▶ **Activity**
Extract exactly those lines that lie between the start of the material and the line with "Agnieszka Maszewska [link] (128, 716)", including both boundary lines and no others.

▶ **Data extract**
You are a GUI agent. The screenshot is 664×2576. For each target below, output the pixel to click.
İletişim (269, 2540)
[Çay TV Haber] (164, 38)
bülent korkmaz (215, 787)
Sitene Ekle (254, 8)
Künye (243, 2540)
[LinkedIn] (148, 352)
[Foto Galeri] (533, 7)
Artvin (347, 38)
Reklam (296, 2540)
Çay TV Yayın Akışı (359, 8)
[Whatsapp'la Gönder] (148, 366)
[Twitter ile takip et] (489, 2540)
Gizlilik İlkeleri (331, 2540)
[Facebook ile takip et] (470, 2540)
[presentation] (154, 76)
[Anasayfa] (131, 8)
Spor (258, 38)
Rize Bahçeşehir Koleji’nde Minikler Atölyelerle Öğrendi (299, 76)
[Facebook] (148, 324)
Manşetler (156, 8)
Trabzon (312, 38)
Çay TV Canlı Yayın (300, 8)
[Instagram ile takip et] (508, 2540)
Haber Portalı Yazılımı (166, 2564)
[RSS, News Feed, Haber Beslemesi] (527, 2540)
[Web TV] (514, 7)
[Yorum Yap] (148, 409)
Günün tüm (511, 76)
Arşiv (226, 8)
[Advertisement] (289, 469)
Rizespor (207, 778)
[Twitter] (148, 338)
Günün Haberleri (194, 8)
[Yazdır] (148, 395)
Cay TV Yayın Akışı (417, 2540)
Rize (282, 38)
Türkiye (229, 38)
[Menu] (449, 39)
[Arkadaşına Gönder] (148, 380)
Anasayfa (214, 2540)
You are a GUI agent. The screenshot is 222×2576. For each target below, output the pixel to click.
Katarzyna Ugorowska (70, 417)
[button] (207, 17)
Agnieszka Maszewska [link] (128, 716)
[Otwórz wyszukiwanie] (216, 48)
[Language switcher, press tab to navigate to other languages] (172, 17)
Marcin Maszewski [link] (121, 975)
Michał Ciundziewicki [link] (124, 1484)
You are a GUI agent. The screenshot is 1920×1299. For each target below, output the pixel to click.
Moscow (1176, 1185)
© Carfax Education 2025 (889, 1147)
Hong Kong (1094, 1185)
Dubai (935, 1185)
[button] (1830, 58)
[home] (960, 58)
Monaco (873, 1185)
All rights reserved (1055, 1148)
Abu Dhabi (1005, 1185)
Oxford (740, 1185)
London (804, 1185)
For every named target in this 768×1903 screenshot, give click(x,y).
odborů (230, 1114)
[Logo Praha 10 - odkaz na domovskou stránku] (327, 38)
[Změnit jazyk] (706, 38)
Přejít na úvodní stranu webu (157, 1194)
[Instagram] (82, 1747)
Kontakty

▶ **Written solution**
You are a GUI agent. The screenshot is 664×2576. For each target below, output the pixel to click.
İletişim (269, 2540)
[Çay TV Haber] (164, 38)
bülent korkmaz (215, 787)
Sitene Ekle (254, 8)
Künye (243, 2540)
[LinkedIn] (148, 352)
[Foto Galeri] (533, 7)
Artvin (347, 38)
Reklam (296, 2540)
Çay TV Yayın Akışı (359, 8)
[Whatsapp'la Gönder] (148, 366)
[Twitter ile takip et] (489, 2540)
Gizlilik İlkeleri (331, 2540)
[Facebook ile takip et] (470, 2540)
[presentation] (154, 76)
[Anasayfa] (131, 8)
Spor (258, 38)
Rize Bahçeşehir Koleji’nde Minikler Atölyelerle Öğrendi (299, 76)
[Facebook] (148, 324)
Manşetler (156, 8)
Trabzon (312, 38)
Çay TV Canlı Yayın (300, 8)
[Instagram ile takip et] (508, 2540)
Haber Portalı Yazılımı (166, 2564)
[RSS, News Feed, Haber Beslemesi] (527, 2540)
[Web TV] (514, 7)
[Yorum Yap] (148, 409)
Günün tüm (511, 76)
Arşiv (226, 8)
[Advertisement] (289, 469)
Rizespor (207, 778)
[Twitter] (148, 338)
Günün Haberleri (194, 8)
[Yazdır] (148, 395)
Cay TV Yayın Akışı (417, 2540)
Rize (282, 38)
Türkiye (229, 38)
[Menu] (449, 39)
[Arkadaşına Gönder] (148, 380)
Anasayfa (214, 2540)
You are a GUI agent. The screenshot is 222×2576. For each target below, output the pixel to click.
Katarzyna Ugorowska (70, 417)
[button] (207, 17)
Agnieszka Maszewska [link] (128, 716)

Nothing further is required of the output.